In her playwright’s note, Moscovitch says the play “is based on my real lived experiences of being around affluent high-level corporate executives. We talk about the 1% who hold and exert power in our culture but we rarely put them onstage. I hung around with the 1% for a while. I want to show them to you.”
There are no heroes in Post-Democracy. It’s a hard play to watch, but it’s also very much worth watching.
It’s filmed in a theatre, with no audience in the house, and with the actors each on their own sort of mini-stage, separate from each other. At first, this seemed very weird to me, and kind of sad (I miss live theatre!), but it also works. These people are alienated from everything — the world around them, the people they are ostensibly trying to help, each other, themselves — and keeping them distant reinforces that.
Since we can now watch theatrical performances from pretty much anywhere, I’ll also note that an Australian production of Moscovitch’s play Sexual Misconduct of the Middle Classes is being streamed starting today by Melbourne Theatre Company.
Noticed

Since Mr. Bousquet indulges me by letting me “notice” my own podcast, and since the clock is ticking on publishing this Morning File and I am out of ideas, indulge me by allowing me to point to the first episode of our second season.

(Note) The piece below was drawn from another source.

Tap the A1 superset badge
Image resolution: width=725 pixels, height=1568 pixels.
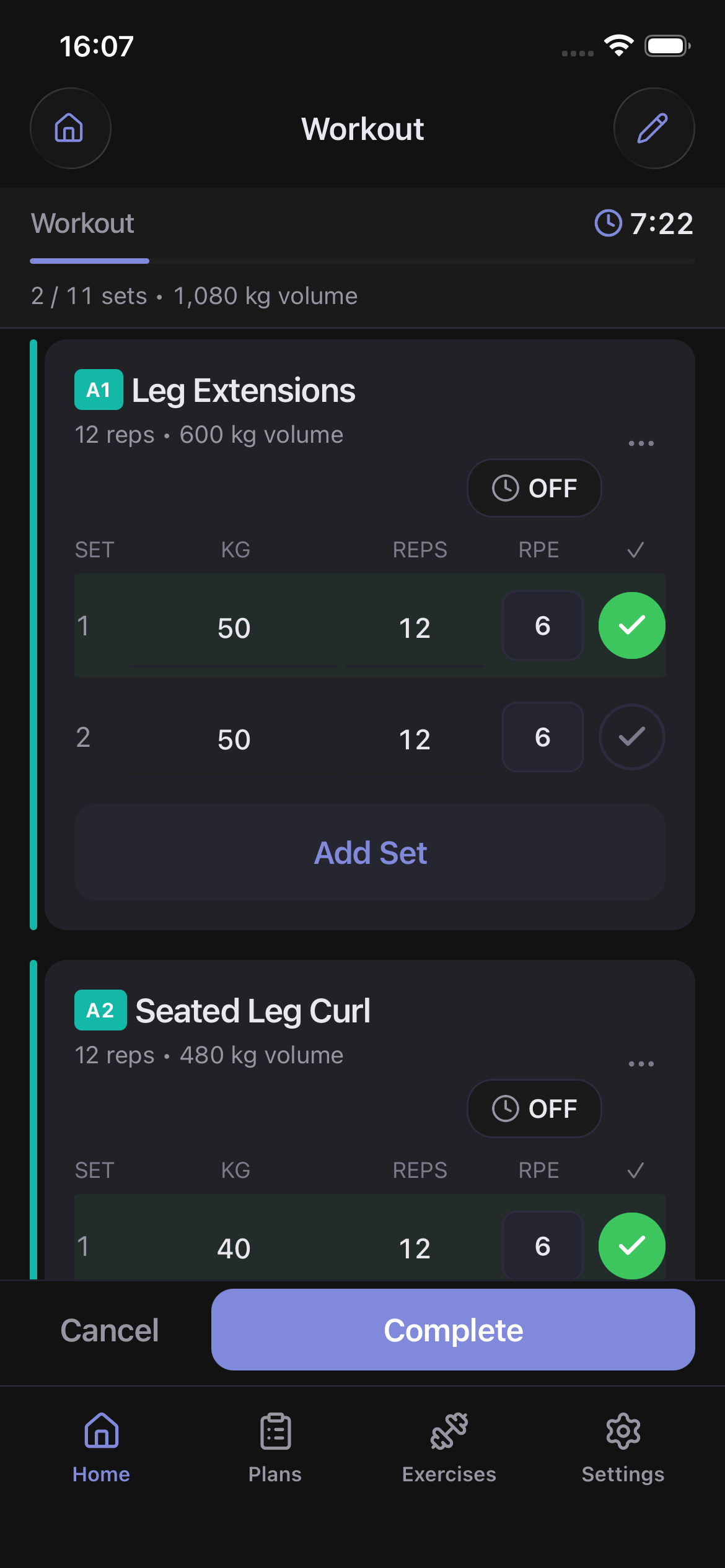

It is on Michael Turner’s brilliant book Hard Core Logo, and the brilliant film of the same name that it spawned. When the film came out and I saw it in theatres, I was younger than the guys in the band — who were supposed to be oldish (one is about turn 35) and are embarking on what turns out to be the final tour of their ill-fated punk band. I’m now considerably older than these characters, which means my perspective on them has changed, but my appreciation for the book and film have not.
Government
City
No meetings.
Province
Legislature sits (Friday, 9am)
On campus
Dalhousie
Excited Electronic States with the Resonant Hartree‑Fock Approach (Friday, 1:30pm) — Lee M. Thompson from the University of Louisville will talk via Zoom.
In the harbour
Quiet day in the harbours.
Halifax
16:30: ZIM Luanda, container ship, sails from Pier 42 for New York
18:30: Oceanex Sanderling, ro-ro container, sails from Pier 41 for St. John’s
Cape Breton
No arrivals or departures.
Footnotes
In a midnight tweet, Premier Iain Rankin congratulates himself and his government on passing the biodiversity, act, which will do what we all hoped: make uh, “sustainable use of biodiversity” possible.